Anne bevve un sorso del suo tè. “Alice, mi stai ascoltando?”
La ragazza, fino a quel momento concentrata più sul far girare il cucchiaino nella sua tazzina che sulla conversazione in corso, si riprese in fretta e sfoderò un sorriso. “Come?”
Anne sbuffò bonariamente. “Stai sempre con la testa tra le nuvole, ti sto annoiando forse?”
 “Certo che no! Mi ero solo incantata, tutto qui. Dicevi?”
Anne prese un biscottino ricoperto di zucchero a velo dal vassoio sul tavolino. “Parlavo dell'espulsione delle Gemelle, proprio prima dell'esame finale.” disse dando un morso al biscotto.
 “Beh credo che rubare le risposte del test d'algebra e l'aver cercato di venderle ad altri studenti non abbia giocato a loro favore” commentò Alice prontamente.
 “Suppongo che si possa dire che il loro regno del terrore sia finito” aggiunse Anne, probabilmente ripensando ai tanti soprusi subiti dalle due ragazze prima che Alice la incontrasse.

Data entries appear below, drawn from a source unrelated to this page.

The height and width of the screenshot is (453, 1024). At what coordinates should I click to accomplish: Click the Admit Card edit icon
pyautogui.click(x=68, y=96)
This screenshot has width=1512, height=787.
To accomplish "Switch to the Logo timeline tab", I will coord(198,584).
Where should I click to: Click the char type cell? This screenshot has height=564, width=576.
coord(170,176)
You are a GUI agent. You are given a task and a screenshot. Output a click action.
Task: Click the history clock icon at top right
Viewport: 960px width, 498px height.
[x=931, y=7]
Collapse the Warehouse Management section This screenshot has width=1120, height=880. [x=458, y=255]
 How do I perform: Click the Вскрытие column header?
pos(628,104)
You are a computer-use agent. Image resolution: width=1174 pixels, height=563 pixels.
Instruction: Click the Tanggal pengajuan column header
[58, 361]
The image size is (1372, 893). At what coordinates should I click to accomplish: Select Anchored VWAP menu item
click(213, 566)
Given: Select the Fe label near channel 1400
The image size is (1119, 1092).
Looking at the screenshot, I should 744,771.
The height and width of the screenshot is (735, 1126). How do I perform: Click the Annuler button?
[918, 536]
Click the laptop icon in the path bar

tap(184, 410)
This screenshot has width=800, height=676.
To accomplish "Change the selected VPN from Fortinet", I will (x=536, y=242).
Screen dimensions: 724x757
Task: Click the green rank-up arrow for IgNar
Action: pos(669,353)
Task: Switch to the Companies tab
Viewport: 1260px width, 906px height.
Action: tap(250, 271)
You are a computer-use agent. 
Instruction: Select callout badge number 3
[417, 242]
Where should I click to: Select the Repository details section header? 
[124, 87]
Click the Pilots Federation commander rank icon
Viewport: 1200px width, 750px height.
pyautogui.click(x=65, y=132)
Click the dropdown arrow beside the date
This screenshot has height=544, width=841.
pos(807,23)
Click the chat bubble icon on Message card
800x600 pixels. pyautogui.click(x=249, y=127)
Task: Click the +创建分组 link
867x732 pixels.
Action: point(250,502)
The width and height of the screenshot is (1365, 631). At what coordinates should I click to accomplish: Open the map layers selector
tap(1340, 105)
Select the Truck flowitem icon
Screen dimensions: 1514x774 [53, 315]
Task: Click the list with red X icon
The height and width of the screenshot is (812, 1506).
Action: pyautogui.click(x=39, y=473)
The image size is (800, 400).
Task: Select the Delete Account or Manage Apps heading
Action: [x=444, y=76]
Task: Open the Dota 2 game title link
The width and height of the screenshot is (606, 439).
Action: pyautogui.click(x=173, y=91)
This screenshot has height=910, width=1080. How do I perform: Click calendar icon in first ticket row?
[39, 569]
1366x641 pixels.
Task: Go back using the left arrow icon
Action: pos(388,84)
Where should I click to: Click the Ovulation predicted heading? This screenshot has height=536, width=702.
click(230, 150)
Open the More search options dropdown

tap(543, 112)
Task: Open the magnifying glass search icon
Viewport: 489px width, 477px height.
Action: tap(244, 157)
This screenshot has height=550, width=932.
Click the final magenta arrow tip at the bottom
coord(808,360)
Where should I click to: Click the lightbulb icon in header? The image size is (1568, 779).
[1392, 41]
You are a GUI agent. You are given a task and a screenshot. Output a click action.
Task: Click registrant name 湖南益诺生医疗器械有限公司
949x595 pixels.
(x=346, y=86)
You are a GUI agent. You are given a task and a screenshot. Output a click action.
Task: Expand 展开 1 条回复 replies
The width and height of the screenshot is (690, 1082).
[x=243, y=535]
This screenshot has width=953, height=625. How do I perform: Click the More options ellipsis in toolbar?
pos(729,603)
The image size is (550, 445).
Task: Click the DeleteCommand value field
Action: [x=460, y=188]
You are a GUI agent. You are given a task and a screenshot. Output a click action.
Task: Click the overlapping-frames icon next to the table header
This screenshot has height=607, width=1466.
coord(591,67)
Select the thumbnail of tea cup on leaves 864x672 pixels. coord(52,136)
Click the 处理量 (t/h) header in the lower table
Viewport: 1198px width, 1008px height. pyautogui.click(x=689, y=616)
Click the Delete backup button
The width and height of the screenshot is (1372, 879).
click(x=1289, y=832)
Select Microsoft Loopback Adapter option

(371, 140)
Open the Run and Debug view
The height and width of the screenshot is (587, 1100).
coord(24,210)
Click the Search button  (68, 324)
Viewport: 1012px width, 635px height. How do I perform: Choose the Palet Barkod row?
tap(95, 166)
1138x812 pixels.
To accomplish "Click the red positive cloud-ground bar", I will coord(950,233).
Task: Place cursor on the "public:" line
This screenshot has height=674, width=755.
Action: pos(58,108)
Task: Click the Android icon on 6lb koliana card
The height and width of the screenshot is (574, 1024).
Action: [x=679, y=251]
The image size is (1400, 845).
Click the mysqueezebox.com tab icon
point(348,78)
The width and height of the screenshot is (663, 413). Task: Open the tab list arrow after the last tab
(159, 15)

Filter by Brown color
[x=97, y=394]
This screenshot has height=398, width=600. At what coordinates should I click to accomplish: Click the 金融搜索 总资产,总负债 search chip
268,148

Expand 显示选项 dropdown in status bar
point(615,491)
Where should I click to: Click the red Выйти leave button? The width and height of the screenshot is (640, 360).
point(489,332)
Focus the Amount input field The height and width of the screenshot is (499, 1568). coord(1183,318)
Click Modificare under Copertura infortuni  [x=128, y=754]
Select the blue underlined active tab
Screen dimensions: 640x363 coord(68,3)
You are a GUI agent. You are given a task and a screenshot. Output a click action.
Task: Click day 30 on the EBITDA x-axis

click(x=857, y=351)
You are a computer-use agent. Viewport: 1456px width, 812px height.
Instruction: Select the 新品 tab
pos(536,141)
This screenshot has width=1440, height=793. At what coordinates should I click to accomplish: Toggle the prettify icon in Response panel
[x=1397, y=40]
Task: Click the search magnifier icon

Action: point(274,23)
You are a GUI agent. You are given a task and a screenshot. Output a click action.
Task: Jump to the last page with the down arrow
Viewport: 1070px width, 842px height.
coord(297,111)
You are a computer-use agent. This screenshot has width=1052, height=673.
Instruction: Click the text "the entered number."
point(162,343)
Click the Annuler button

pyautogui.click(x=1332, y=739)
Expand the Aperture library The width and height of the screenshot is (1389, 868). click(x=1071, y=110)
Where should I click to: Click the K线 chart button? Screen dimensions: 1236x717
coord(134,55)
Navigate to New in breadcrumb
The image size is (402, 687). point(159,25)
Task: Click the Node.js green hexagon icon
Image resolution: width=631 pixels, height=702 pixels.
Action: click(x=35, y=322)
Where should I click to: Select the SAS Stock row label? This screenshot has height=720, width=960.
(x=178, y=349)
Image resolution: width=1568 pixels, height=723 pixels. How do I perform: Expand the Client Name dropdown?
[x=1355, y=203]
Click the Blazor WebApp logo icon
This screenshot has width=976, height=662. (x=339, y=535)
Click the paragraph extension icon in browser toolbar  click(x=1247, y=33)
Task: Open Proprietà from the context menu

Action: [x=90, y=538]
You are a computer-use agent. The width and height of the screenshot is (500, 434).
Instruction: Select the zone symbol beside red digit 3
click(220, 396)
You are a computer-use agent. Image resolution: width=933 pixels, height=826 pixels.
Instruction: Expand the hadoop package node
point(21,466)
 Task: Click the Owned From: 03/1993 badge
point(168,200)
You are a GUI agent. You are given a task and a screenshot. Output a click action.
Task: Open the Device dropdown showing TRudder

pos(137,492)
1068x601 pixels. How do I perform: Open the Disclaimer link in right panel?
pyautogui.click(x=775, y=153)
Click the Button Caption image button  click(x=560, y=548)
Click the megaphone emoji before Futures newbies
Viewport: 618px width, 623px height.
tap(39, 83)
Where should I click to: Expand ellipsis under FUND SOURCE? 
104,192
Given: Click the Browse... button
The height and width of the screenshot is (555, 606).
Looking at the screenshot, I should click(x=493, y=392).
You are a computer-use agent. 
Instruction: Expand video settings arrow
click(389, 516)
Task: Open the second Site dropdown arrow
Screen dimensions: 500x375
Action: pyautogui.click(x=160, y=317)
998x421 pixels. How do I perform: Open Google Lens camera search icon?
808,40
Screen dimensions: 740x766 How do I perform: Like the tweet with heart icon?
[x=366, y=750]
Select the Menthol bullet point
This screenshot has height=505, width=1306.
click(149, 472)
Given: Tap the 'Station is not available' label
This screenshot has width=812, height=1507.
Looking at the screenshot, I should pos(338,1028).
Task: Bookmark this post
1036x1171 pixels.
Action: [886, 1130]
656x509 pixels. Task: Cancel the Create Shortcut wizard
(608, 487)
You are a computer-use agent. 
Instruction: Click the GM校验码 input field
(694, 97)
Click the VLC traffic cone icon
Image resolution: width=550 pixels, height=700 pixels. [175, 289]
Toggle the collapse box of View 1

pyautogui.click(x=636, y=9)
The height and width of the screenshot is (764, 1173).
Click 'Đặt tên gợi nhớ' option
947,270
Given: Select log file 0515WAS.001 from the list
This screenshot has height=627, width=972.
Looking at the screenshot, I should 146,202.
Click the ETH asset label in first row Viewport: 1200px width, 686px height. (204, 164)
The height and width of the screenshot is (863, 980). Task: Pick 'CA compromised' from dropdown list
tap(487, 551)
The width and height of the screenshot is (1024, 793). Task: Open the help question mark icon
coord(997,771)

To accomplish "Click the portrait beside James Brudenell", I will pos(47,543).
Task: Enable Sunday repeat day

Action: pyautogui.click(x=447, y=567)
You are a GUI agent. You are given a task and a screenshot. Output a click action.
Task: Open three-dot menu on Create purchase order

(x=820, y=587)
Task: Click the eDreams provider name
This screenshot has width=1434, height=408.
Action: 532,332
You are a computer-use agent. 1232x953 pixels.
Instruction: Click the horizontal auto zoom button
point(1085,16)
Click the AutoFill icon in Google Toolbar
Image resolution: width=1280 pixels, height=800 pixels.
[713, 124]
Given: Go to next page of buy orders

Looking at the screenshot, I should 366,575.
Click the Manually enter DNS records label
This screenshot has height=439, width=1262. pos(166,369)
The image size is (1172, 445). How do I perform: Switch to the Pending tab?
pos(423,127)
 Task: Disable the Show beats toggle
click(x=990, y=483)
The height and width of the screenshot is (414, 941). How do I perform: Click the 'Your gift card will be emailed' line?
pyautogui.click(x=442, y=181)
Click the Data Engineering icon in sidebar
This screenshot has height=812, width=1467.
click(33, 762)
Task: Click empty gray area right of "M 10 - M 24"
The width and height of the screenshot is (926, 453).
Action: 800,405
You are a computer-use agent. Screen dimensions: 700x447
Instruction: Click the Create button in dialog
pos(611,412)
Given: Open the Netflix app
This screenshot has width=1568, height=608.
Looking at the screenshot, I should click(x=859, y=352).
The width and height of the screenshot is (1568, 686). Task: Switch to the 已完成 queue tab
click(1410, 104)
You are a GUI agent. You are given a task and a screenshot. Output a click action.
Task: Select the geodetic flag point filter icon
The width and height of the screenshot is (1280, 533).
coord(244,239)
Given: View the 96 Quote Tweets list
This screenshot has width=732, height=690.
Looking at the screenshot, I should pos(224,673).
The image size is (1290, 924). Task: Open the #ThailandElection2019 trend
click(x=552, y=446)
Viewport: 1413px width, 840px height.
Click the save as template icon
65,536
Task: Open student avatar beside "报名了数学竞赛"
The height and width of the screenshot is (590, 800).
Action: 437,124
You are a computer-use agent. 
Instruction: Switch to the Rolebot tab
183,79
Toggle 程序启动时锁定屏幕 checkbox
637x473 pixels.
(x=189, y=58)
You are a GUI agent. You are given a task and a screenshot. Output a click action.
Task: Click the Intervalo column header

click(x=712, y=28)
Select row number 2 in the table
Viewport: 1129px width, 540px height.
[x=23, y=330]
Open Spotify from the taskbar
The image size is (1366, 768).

 “Era ora!” concordò l'amica.
Era già la terza volta che Alice ed Anne si vedevano per prendere il tè insieme. Stava decisamente diventando un'abitudine. Dopo essersi organizzate le volte precedenti a casa Abrhams, ora toccava a casa Van Horten.
 “Parlando di esami, come sono andati i tuoi?” chiese Anne.
Alice finì il suo tè. “Bene, credo. Ce l'ho messa tutta.” aveva affrontato l'ultima prova quella mattina. Se i risultati fossero stati ottimi come sperava li avrebbe potuti inviare subito alla Juilliard, per confermare che si era diplomata a tutti gli effetti. E dopo, tutta la sua vita sarebbe stata pianificata, spianata davanti a lei. Sua madre sarebbe stata felice, anche i suoi amici lo sarebbero stati...tutti tranne...
 “Ragazze, buon pomeriggio”
 “Justin! Eccoti qui!” Anne salutò il fratello appena entrato nella sala.
Alice gli sorrise. “Ciao Justin”
 “Alice” rispose con un mezzo inchino, educato come suo solito.
 “Oh, andiamo! Cos'è tutta questa formalità? Sappiamo tutti cosa c'è tra voi due...” si intromise Anne allusiva.
 “Anne!” la riprese Justin.
 “è la verità” si difese Anne.
Alice finse di non aver sentito. “Vogliamo andare?”
 “Certo” rispose il ragazzo facendole segno di seguirla.
 “Fermi lì! C'è un argomento molto importante di cui vi devo assolutamente parlare” disse Anne interrompendoli nuovamente.
Justin alzò gli occhi al cielo. “Cosa c'è, piccola peste?”
 “La nostra Alice, qui, voleva nasconderci che la settimana prossima è il suo compleanno ma io l'ho scoperto” annunciò Anne soddisfatta di sé.
In tutta risposta la diretta interessata si irrigidì. “Non nascondevo proprio niente” rispose cercando di suonare naturale.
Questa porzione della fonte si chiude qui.